Task goal →
Return the items below verbatim, from the line with "Given: Click the" up to and including the line with "Looking at the screenshot, I should 150,238.".

Data provided →

**********

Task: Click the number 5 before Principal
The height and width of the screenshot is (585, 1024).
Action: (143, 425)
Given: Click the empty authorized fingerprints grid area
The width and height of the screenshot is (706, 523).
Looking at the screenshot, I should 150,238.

**********

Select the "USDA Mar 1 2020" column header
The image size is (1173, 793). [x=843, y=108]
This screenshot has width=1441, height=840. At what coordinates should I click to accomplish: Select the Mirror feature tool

**********

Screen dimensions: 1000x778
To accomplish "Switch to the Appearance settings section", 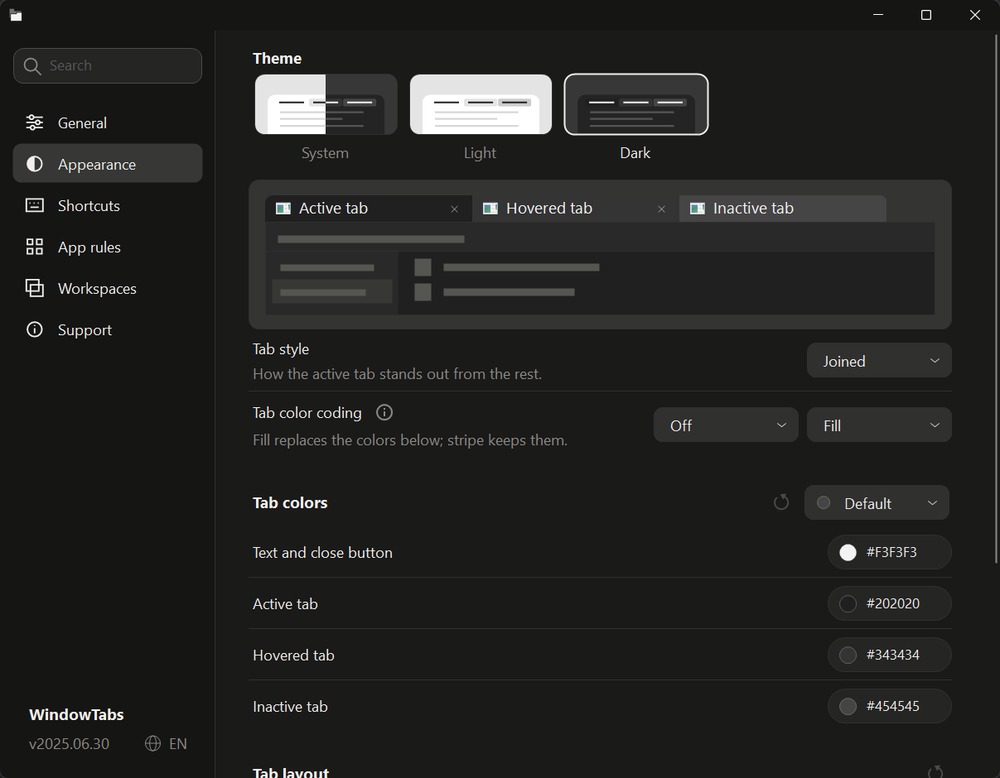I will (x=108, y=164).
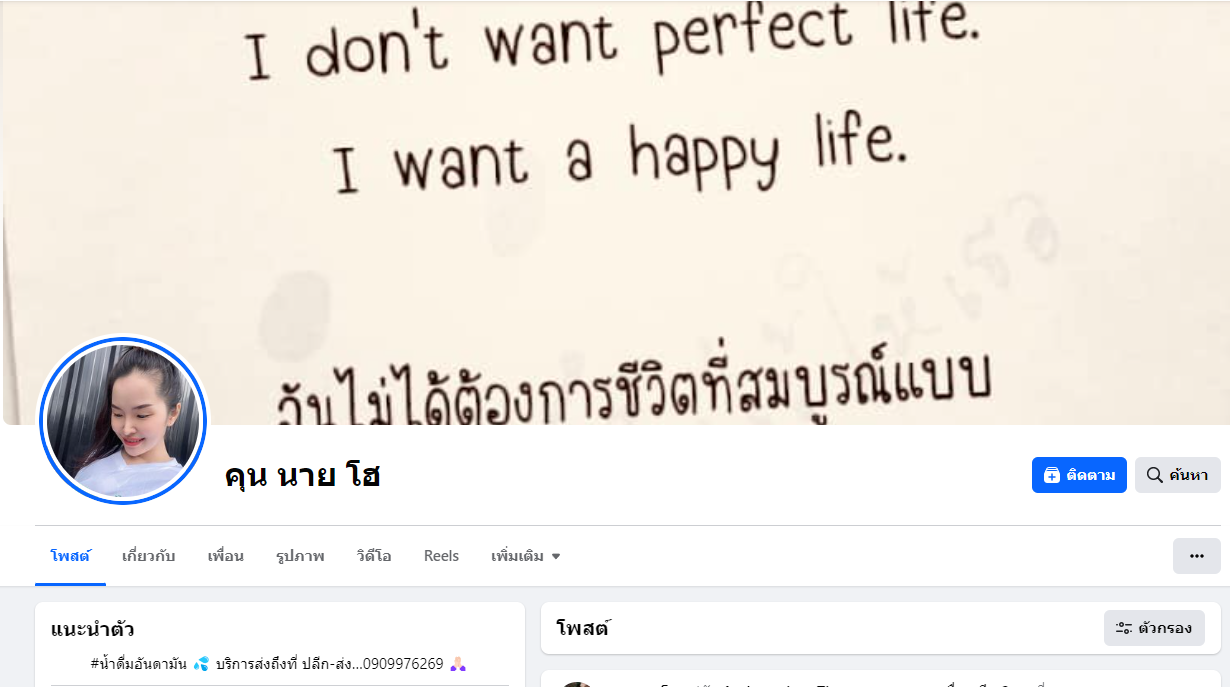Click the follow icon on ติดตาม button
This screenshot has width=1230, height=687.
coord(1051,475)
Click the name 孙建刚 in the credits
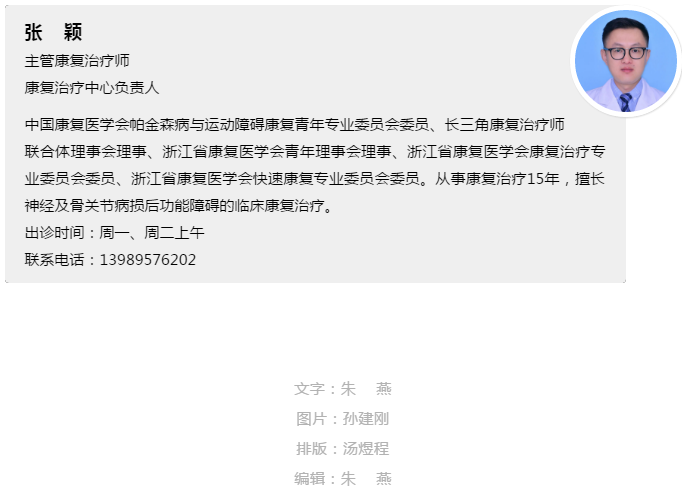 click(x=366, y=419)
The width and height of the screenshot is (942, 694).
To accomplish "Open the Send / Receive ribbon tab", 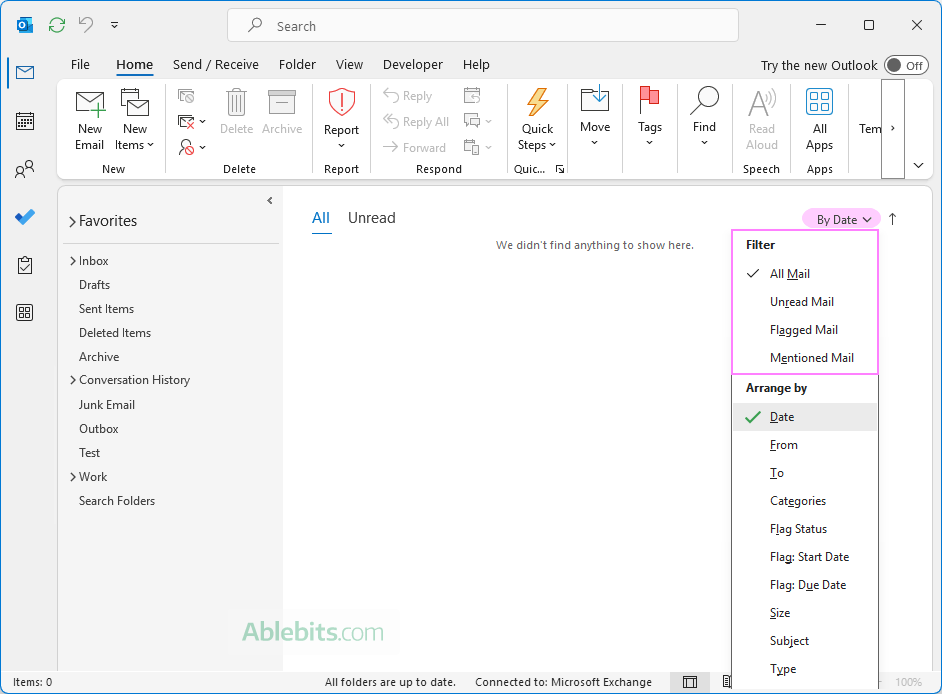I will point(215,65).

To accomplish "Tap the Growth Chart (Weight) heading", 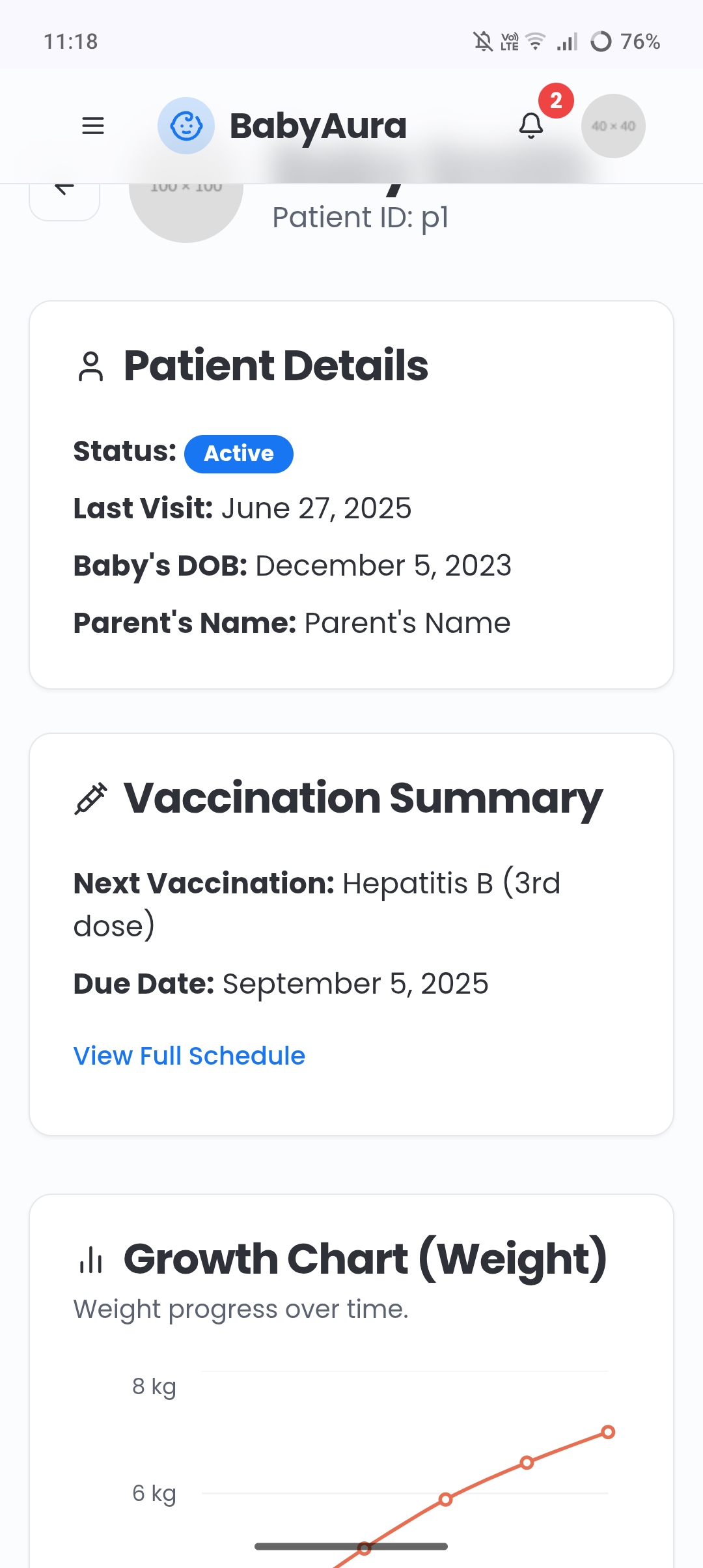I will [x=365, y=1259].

**********

Correct answer →
Given: Click the empty authorized fingerprints grid area
The width and height of the screenshot is (706, 523).
Looking at the screenshot, I should 150,238.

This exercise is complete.